Trecho do texto:
Os crânios de mais de 200 esqueletos encontrados na região de Lagoa Santa apresentam características morfológicas distintas das populações nativas americanas atuais e semelhantes às de Luzia (o fóssil humano mais antigo descoberto na América do Sul, com datação compreendida entre 12,5 mil e 13 mil anos).“Uma característica dessa população é que seus indivíduos apresentam um número de cáries dentárias superior ao da média de outros povos caçadores-coletores do mundo.
Nossos estudos mostraram que isso teria sido decorrência de uma dieta alimentar mais rica em carboidratos. Porém, mesmo considerando esse dado, os dentes da criança do sepultamento 20 chamaram minha atenção pela quantidade excessiva de cáries, muito acima da média da população da Lapa do Santo”, conta Oliveira.E prossegue: “Quando me deparei com isso, eu disse ao Walter Neves e ao Pedro da Glória, que conduziam os trabalhos na área, que devia ter acontecido alguma coisa além da simples doença de cárie nessa criança. Isso foi em 2016.
Publicamos na ocasião um artigo tratando das cáries em Lagoa Santa de maneira geral. Mas, a partir de então, comecei a investigar esse caso particular mais a fundo. E passei a procurar outras evidências de alguma enfermidade que pudesse ter afetado os dentes daquela forma”.
O pesquisador informa que, além das cáries, constatou a existência de alterações morfológicas nos dentes que ainda iriam nascer, mas já estavam presentes nos ossos dos maxilares. E verificou também alterações importantes no crânio, como a ausência dos ossos nasais e lesões nas faces externas e internas de ossos da calota craniana. Perceptíveis a olho nu, essas anomalias foram confirmadas por radiografias e tomografias.
Além disso, Oliveira descobriu ainda alterações nos chamados ossos longos, como um dos fêmures, que se encontrava bastante modificado.“Juntando todas as peças do quebra-cabeça, cheguei ao diagnóstico de sífilis congênita. Então, fui buscar na literatura estudos que pudessem confirmar ou desmentir minha hipótese. E assim passei pelo menos quatro anos trabalhando no caso, até conseguir publicar um artigo consistente”, relata Oliveira
.A divulgação jornalística muitas vezes dá a ideia de que o processo científico é uma avenida reta e omite toda a engenhosidade necessária para chegar a um resultado. Este estudo apresenta um aspecto interessante a respeito. Isso porque não foi possível datar diretamente os ossos da criança do sepultamento 20. Mas os pesquisadores encontraram outro sepultamento feito logo acima, o 21. “O buraco que os habitantes da época cavaram para o sepultamento 21 acabou cortando a cova em que estava o sepultamento 20. Isso deixou uma marca nos sedimentos e também arrastou os membros do lado direito da criança.

Enunciado do exercício:
De acordo com o texto sobre os esqueletos de Lagoa Santa, qual foi o diagnóstico de Oliveira para a criança do sepultamento 20?

Excertos de dados:
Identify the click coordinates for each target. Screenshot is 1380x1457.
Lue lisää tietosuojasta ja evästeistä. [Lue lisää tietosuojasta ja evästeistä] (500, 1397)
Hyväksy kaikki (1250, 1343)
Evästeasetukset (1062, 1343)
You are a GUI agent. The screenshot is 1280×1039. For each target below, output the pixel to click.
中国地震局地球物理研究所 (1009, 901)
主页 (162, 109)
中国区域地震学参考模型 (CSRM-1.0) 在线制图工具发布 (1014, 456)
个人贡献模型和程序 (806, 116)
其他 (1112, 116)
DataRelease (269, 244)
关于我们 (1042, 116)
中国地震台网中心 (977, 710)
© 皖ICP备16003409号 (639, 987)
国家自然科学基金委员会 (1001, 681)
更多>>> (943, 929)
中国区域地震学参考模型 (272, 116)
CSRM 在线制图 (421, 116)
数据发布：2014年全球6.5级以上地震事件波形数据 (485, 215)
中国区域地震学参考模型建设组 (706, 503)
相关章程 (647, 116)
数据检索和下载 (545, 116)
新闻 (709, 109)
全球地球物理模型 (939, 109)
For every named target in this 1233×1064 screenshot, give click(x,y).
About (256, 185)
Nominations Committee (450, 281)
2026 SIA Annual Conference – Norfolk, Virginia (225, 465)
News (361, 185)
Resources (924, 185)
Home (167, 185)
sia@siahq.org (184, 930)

Resposta do exercício:
Sífilis congênita.